The current short to medium term yield curve will give ample opportunity to the Fund Managers to create duration of between 2-2.5 years with much higher accruals & with the roll down strategy. Currently 6 month asset is available between 4.75-4.85%. 3 months down the line the same asset will be 3 months accruing the same 5% levels. Currently 3 month assets are quoting between 3.80% to 4% levels; hence the same asset ( with residual maturity of 3 months) will still earn 5% on accrual basis & hence having enough cushion in case of any rate hikes.
Current Yields in various segments:
|
CD
|
CP
|
Corporate Bonds
|
|
|
1 day
|
3.15-3.20%
|
||
|
3 months
|
3.80%
|
4%
|
|
|
6 months
|
4.75-4.85%
|
5.10%
|
|
|
12 months
|
5.75-5.90%
|
6.10-6.20%
|
|
|
3 years
|
7.60-7.70%
|
||
|
5 years
|
8.30 -8.40%
|
With at least a six month investment horizon (getting into next Fiscal Year), current yields with ample systemic liquidity & lower credit offtake ( with easy credit season kicking off from April 2010 onwards) will be an ideal situation to invest in this asset class of Short Term Plans with higher accrual/higher duration strategy.
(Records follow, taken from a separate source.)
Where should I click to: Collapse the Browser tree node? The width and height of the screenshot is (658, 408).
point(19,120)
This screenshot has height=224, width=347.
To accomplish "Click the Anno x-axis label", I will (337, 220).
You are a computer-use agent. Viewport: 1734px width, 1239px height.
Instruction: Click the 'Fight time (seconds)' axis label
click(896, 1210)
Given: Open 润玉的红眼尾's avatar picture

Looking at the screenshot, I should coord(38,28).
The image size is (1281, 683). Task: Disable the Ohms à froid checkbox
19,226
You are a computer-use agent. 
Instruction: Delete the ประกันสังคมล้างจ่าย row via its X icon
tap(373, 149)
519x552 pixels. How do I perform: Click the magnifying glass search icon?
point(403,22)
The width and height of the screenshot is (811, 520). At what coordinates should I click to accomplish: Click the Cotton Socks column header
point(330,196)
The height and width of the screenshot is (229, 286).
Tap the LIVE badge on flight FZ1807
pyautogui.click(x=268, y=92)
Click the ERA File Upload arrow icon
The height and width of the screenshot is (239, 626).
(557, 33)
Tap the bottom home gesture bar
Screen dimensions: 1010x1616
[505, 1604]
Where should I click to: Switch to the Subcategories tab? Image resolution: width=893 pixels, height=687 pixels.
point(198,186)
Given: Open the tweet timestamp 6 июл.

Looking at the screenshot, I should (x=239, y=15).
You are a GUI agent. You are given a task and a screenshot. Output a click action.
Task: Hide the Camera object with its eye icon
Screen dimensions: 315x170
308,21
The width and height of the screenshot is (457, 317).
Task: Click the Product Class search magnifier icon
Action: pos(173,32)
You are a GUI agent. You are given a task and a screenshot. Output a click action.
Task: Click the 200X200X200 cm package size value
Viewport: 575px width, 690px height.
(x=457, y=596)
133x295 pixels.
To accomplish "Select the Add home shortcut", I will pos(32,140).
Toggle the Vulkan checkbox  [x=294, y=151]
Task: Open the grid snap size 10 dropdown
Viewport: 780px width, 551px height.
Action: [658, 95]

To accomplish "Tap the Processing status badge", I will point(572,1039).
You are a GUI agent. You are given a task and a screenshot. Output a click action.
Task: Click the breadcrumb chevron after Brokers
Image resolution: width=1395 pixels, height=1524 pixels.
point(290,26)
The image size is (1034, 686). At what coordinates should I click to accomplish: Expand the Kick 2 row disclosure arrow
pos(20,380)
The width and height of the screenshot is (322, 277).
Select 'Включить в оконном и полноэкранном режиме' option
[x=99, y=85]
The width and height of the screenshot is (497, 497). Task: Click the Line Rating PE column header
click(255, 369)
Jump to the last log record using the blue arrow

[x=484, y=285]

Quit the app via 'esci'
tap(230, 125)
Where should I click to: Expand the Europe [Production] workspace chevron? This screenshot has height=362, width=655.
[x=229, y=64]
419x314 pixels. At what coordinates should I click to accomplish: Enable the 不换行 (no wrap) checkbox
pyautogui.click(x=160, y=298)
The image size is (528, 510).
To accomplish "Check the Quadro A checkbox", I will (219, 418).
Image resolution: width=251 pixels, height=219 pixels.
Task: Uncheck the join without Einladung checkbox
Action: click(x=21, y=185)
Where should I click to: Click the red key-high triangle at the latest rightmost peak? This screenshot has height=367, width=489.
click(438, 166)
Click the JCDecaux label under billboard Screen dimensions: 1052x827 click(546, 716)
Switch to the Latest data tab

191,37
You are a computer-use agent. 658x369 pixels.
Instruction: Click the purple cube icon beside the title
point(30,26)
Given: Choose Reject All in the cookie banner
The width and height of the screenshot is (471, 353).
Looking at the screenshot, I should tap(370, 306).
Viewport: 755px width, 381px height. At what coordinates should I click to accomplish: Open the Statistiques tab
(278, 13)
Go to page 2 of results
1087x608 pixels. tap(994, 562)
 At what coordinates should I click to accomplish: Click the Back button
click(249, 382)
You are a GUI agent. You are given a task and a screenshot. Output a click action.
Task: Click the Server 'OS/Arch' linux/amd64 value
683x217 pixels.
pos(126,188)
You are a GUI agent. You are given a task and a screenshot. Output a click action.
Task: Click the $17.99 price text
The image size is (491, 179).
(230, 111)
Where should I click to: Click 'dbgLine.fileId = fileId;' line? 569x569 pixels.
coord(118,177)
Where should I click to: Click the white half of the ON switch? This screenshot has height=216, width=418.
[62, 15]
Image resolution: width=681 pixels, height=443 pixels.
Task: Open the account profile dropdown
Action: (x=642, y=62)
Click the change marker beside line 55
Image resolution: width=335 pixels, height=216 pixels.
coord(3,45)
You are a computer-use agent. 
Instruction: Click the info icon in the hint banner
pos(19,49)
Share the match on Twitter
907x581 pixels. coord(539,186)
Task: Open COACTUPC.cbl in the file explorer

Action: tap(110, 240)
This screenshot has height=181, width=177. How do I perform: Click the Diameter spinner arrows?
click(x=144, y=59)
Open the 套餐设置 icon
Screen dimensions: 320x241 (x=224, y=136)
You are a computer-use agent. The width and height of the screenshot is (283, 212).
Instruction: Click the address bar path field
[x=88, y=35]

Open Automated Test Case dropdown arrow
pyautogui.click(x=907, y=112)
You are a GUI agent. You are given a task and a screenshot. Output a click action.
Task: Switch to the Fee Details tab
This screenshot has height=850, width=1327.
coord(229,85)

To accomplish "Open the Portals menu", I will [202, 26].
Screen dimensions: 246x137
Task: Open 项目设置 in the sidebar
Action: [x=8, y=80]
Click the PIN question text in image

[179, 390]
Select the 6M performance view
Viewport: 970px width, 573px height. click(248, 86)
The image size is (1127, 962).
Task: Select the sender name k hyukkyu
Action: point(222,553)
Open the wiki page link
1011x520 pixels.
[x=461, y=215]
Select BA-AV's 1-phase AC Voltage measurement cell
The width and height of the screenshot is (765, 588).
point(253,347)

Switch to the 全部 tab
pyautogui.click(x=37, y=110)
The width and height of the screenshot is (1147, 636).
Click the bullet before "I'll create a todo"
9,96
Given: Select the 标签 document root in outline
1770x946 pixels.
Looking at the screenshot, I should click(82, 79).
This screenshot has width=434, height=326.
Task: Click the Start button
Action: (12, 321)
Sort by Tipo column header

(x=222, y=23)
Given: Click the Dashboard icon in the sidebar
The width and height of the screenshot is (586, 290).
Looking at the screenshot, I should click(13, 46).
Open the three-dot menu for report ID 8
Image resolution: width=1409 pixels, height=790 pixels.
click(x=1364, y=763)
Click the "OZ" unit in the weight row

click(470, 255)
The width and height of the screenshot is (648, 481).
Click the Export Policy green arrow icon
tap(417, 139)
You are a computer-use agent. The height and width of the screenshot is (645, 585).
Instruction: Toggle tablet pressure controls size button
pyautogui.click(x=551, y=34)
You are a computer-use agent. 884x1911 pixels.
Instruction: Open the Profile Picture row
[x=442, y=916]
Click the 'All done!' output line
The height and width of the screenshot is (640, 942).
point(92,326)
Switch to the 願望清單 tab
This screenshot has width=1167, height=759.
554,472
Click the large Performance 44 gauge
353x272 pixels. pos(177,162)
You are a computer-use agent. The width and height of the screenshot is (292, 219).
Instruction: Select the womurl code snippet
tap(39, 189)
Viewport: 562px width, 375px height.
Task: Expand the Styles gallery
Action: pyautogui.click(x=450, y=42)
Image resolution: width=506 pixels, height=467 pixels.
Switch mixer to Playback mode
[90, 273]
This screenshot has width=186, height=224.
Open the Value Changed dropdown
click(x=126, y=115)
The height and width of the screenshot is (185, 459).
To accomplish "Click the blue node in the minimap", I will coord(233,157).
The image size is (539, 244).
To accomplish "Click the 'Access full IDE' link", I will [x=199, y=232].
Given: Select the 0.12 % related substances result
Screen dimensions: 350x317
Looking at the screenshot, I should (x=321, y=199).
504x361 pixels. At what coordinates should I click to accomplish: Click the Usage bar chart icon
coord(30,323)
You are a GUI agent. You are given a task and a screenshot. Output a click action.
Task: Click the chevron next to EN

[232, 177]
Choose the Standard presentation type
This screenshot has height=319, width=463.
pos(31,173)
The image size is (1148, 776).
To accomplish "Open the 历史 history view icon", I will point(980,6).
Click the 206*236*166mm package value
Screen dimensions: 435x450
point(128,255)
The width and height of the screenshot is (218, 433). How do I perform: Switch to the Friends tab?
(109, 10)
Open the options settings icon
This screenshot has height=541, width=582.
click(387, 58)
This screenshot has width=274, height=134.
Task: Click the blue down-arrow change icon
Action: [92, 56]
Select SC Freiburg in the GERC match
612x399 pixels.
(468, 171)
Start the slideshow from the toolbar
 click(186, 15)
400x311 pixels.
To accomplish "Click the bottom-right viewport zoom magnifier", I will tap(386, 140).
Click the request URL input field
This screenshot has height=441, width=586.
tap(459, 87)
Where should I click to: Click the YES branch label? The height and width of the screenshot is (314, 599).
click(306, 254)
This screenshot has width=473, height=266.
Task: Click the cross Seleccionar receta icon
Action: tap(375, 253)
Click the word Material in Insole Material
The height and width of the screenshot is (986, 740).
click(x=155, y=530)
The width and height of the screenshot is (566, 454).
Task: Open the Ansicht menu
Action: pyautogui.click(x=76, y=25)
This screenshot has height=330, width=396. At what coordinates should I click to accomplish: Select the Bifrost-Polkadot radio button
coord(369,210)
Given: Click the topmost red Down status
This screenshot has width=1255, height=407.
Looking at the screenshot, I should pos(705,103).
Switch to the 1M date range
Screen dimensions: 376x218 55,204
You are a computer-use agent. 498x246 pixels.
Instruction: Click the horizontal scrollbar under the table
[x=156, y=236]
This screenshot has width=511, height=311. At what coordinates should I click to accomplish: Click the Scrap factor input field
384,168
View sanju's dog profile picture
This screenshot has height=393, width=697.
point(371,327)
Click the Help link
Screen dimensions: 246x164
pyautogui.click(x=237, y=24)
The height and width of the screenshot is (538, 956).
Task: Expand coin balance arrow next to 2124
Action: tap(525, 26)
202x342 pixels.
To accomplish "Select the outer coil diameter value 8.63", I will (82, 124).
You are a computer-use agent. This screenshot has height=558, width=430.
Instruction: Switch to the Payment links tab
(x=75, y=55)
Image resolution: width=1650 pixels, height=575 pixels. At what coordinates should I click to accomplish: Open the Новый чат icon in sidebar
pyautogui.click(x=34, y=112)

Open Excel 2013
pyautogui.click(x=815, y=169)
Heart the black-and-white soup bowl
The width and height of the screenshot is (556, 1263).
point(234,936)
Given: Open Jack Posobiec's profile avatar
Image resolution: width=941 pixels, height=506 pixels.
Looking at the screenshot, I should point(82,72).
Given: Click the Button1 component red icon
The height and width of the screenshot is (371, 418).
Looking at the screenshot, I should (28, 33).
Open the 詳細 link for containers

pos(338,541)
RELAUNCH OF AIG SHORT TERM PLAN:
AIG Short Term Plan is planning to relaunch their existing scheme with this strategy in mind. They aim to generate higher accruals & capital gains over six month horizon with following portfolio creation strategy:
Their portfolio break up would be as follows:
40% < one year papers
30% 3 year papers
30% 5 year papers
Creating an average maturity closer to 2.3 years with gross yield closer to 7%.
I believe this product & asset class is the need of the hour & would strongly recommend you to invest in the same with at least 6 months view. Though currently there is an exit load of only 0.25% for exit within 15 days, the same is likely to be increased to maybe 3-6 months exit load in the near future. This is to safeguard any volatility due to pre mature withdrawals & help Fund Manager to execute their strategy in smooth & efficient manner.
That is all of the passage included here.